Check each variant separately. A 404 on /.env does not tell you what /.env.production or /.env.local return, because they are different paths and may have been copied differently.
- Suspicious result: a 200 status with body content that looks like KEY=value lines, for example DATABASE_URL=, JWT_SECRET=, or SMTP_PASSWORD=. That is the file, and the secrets are exposed.
- Safer result: a 404 (not found) or 403 (forbidden), with no env content in the body. A redirect to a login or app page is also fine, as long as the env values never appear.
- Watch for soft failures: some single-page apps return a 200 with the app's HTML for every unknown path. That is not a leak by itself. The leak is when the body is the env file's KEY=value lines, not your index page.
Get secrets out of the webroot, then rotate
The fix has two halves, and both matter. Closing the path is not enough on its own.
First, stop shipping the file and stop serving dotfiles. Move secrets to the host's runtime environment variables or a managed secret store, so the values are injected at runtime and the .env file never has to live in the deployed directory. Keep .env out of the served folder entirely, point your host at the build output rather than the project root, and add a server rule that denies any request for paths beginning with a dot. Each of these is a separate layer, and you want more than one.
Second, rotate every secret that was reachable. This is the part that gets skipped, and it is not optional. If /.env answered a request at any point, you have to assume the values are compromised, because a public file may have been scraped before you noticed. Treating the exposure as fixed by only blocking the path leaves live, leaked credentials in production.
- Move database URLs, API keys, the JWT secret, and SMTP credentials into runtime env vars or a secret manager; keep .env out of the deployed directory.
- Add a deny rule for dotfiles in the server or host config, and confirm it by re-requesting /.env and seeing a 404 or 403.
- Rotate database passwords, API keys, the JWT signing secret, and SMTP credentials. A rotated secret is the only one you can trust after exposure.
Closing the route and rotating the secrets are two different jobs. Denying /.env stops future requests from reading the file. It does nothing about copies already taken while the path was open. Rotation is what actually invalidates a leaked secret, so do both, in that order, and do not call it fixed after only the first.

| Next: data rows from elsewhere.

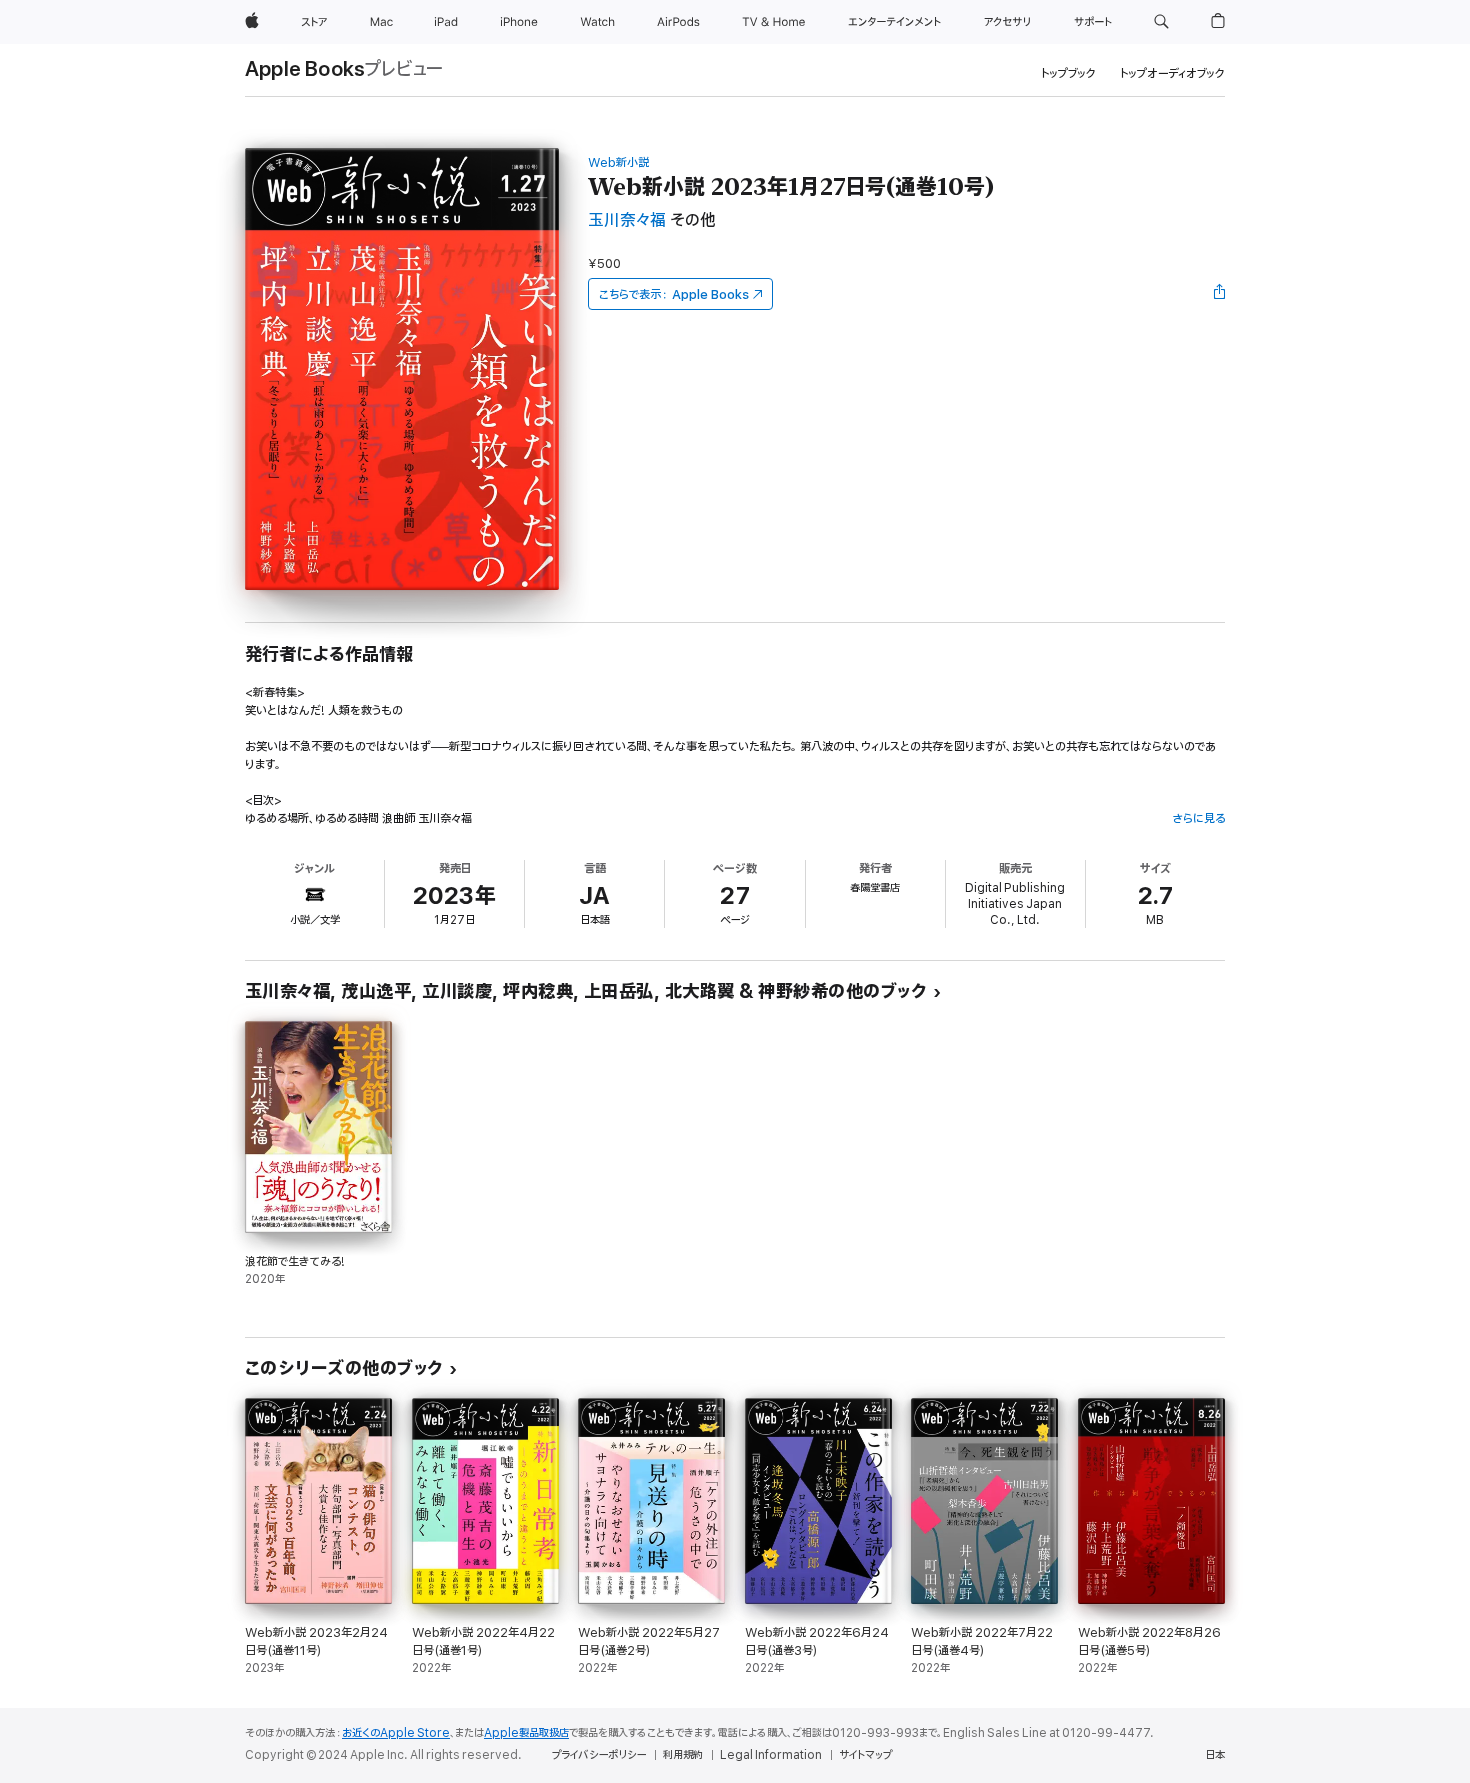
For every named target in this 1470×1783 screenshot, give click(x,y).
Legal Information (771, 1755)
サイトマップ (865, 1755)
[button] (1161, 22)
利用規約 (683, 1755)
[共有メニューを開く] (1220, 294)
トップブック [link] (1068, 73)
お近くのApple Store (396, 1733)
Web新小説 (618, 162)
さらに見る (1198, 818)
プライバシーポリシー (599, 1755)
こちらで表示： (674, 294)
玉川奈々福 (627, 220)
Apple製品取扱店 (526, 1733)
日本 (1215, 1755)
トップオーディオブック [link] (1172, 73)
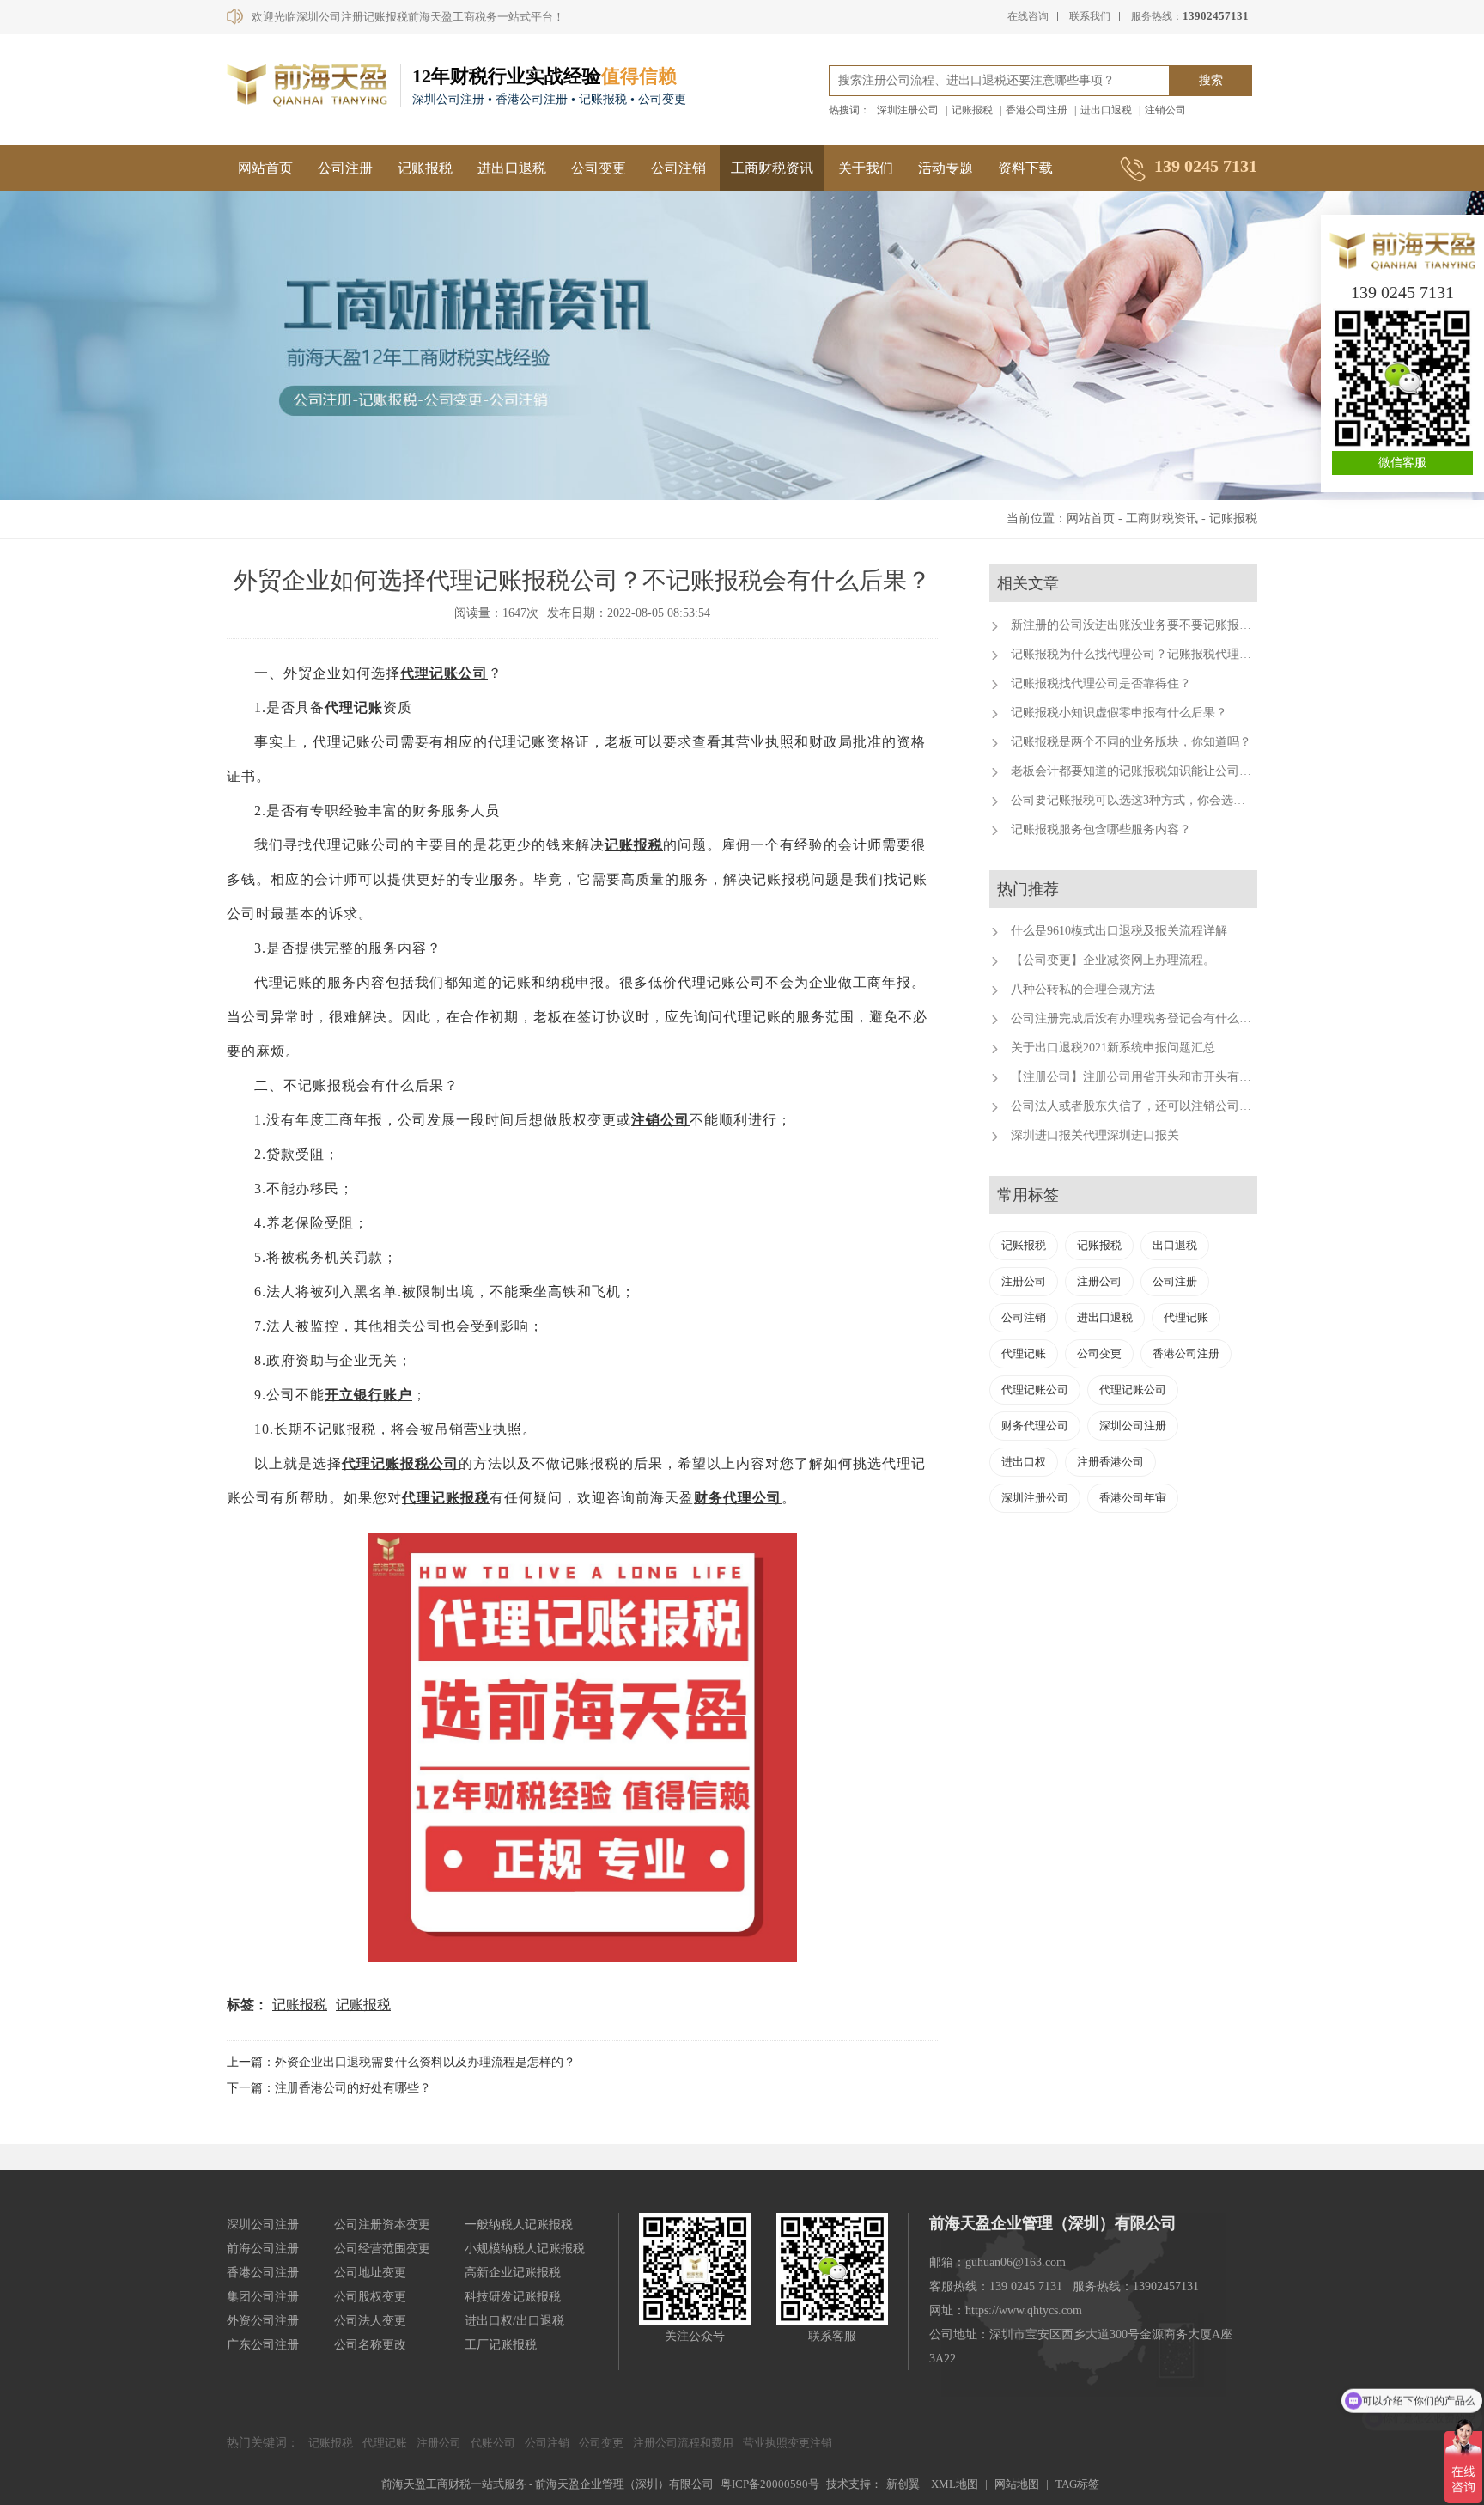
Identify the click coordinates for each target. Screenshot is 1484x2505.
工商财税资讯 (772, 168)
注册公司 (1023, 1281)
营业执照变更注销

Where VibeCodeGuard fits, and what it does not prove
VibeCodeGuard's Launch Check requests /.env, /.env.production, and /.env.local on your public surface and flags any 200 response as a launch blocker. It tells you, from the outside, whether these paths are reachable on the URL you are about to share, which is the exact thing an anonymous visitor or crawler would find.
What it checks is reachability, not history. The scan cannot tell you whether the file was already scraped while it was open, and it does not read your secret store or confirm that you rotated anything. So a flag means the path is live and the secrets are reachable; a clean result means these specific paths did not answer on this scan, not that no secret ever leaked.
Next step: request /.env, /.env.production, and /.env.local against your own production URL right now. If any returns a 200 with file contents, treat it as a blocker, get the secrets out of the webroot, rotate them, and only then run a focused Launch Check before sharing the URL publicly.
Assume any reachable secret is already burned. If the scan flags /.env, blocking the path is only half the fix; the secrets that were behind it have to be rotated before you treat the issue as closed. A clean Launch Check is one signal that the public surface is quiet, not a guarantee that a secret was never exposed earlier.